Many countries in the New World and elsewhere celebrate the anniversary of Christopher Columbus's arrival in the Americas, which occurred on October 12, 1492 in the Julian calendar and October 21, 1492 in the modern Gregorian calendar, as an official holiday. The day is celebrated as Columbus Day in the United States, as Día de la Raza in many countries in the Americas, as Día de las Culturas (Day of the Cultures) in Costa Rica, as Discovery Day in the Bahamas, as Día de la Hispanidad and Fiesta Nacional in Spain and as Día de las Américas (Day of the Americas) in Uruguay.
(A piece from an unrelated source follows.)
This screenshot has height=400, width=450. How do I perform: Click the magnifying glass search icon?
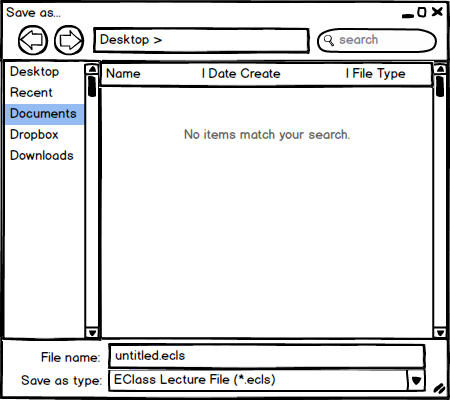pos(329,40)
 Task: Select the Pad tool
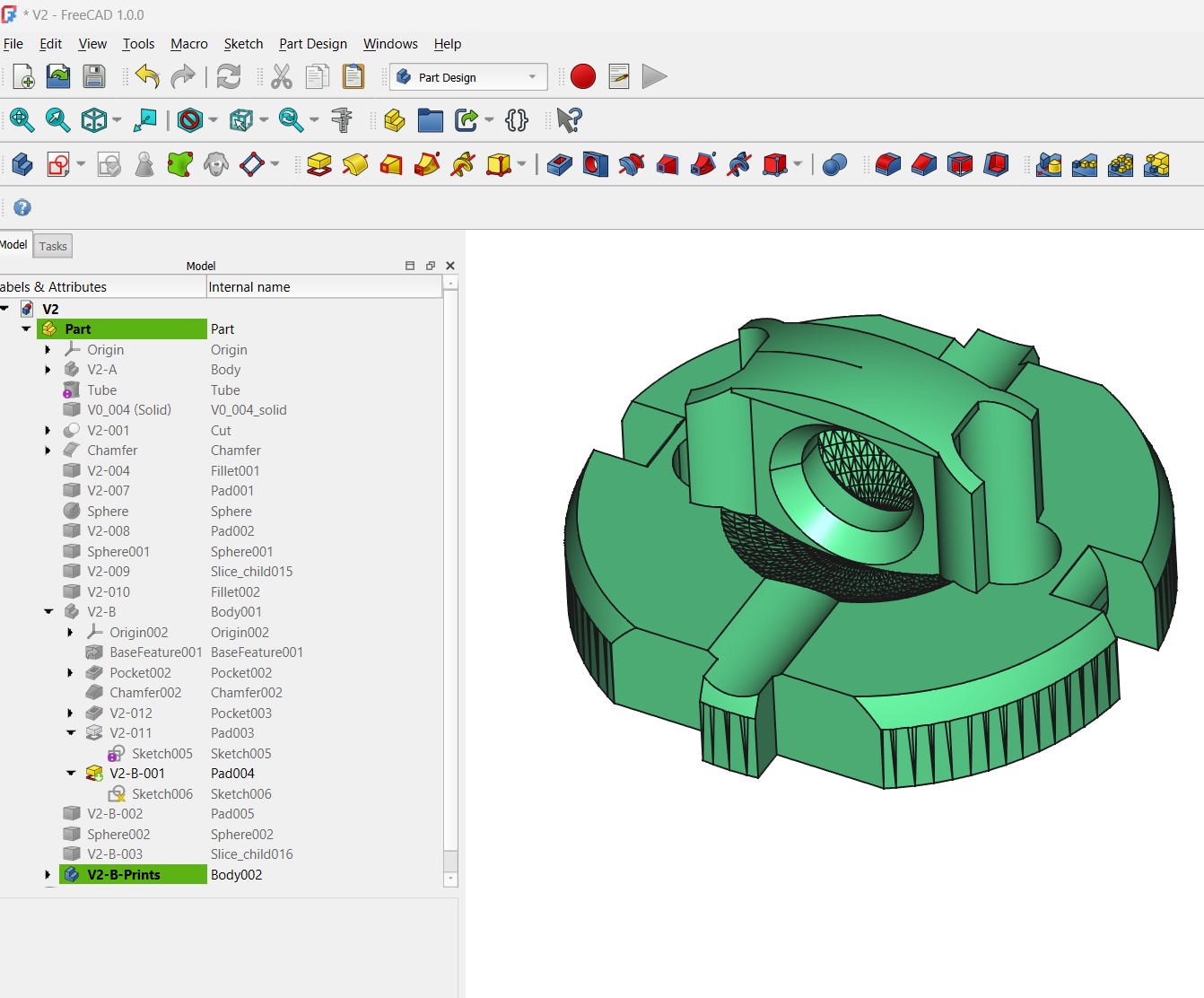[319, 165]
These holidays have been celebrated unofficially since the late 18th century, and officially in various countries since the early 20th century.
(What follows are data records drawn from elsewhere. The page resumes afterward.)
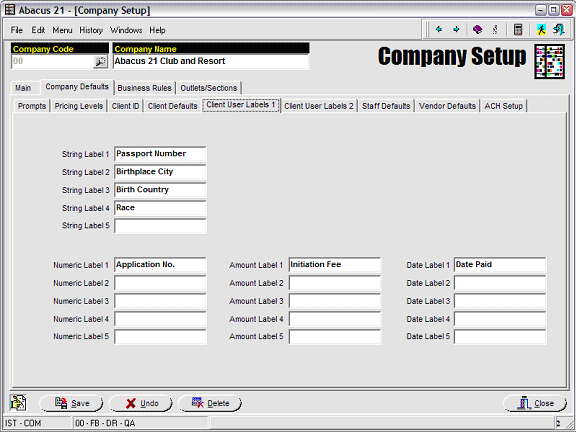Screen dimensions: 576x432
Task: Open the calculator toolbar icon
Action: (x=518, y=29)
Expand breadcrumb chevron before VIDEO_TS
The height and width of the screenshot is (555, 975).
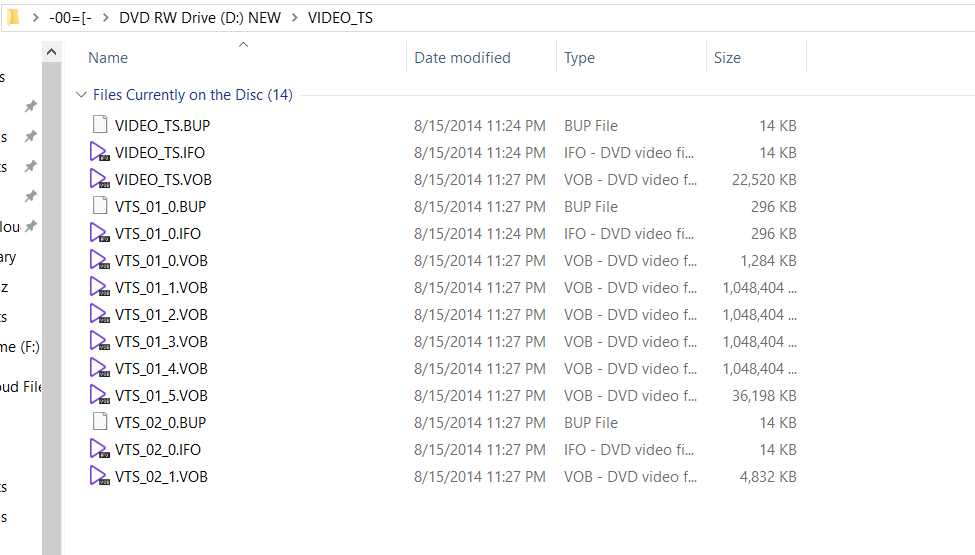(294, 18)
In the US, Columbus Day first became an official state holiday in Colorado in 1906, and became a federal holiday in 1934. However, people have celebrated Columbus' voyage since the colonial period. In 1792, New York City and other U.S. cities celebrated the 300th anniversary of his landing in the New World. In 1892, President Benjamin Harrison called upon the people of the United States to celebrate Columbus Day on the 400th anniversary of the event. During the 400-year anniversary in 1892, teachers, preachers, poets and politicians used Columbus Day rituals to teach ideals of patriotism. These patriotic rituals were framed around themes such as support for war, citizenship boundaries, the importance of loyalty to the nation, and celebrating social progress.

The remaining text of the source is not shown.